Visualizing the Network of NYC Public Computer Centers

Exploration

Objectives

The goal of the project is to create an interactive, map-based visualization that shows the distribution of public computer centers across the five boroughs of New York City.

In addition to obtaining an understanding of the computer centers’ geographic locations, the users will be able to filter based on different services offered (i.e. productivity tools and technology related courses), and accessibility considerations (i.e. wheel-chair accommodations and assistive technology offerings) enabling users to easily identify and access computer centers best suited for their needs.

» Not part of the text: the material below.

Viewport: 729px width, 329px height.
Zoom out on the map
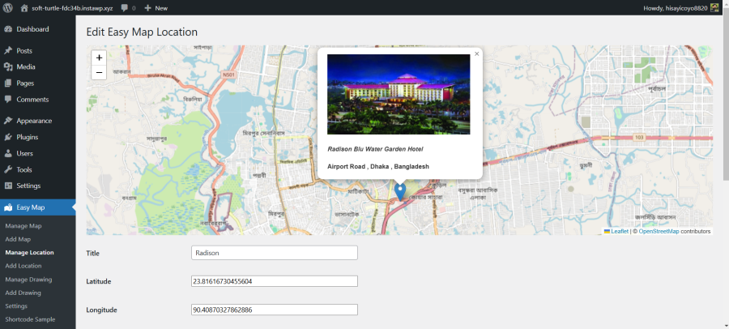(x=99, y=73)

Data collection and cleaning

Have an initial draft of your data cleaning appendix. Document every step that takes your raw data file(s) and turns it into the analysis-ready data set that you would submit with your final project. Include text narrative describing your data collection (downloading, scraping, surveys, etc) and any additional data curation/cleaning (merging data frames, filtering, transformations of variables, etc). Include code for data curation/cleaning, but not collection.

library(tidyverse)
library(janitor)
library(sf)
library(mapview)
library(shiny)
library(leaflet)

In this step, we load the raw data from a CSV file named “Public_Computer_Center.csv” into the PCC_raw variable. The information from this dataset will be used to understand the geographic distribution of public computer centers across New York City’s five boroughs.

#load raw
PCC_raw <- read.csv("data/Public_Computer_Center.csv")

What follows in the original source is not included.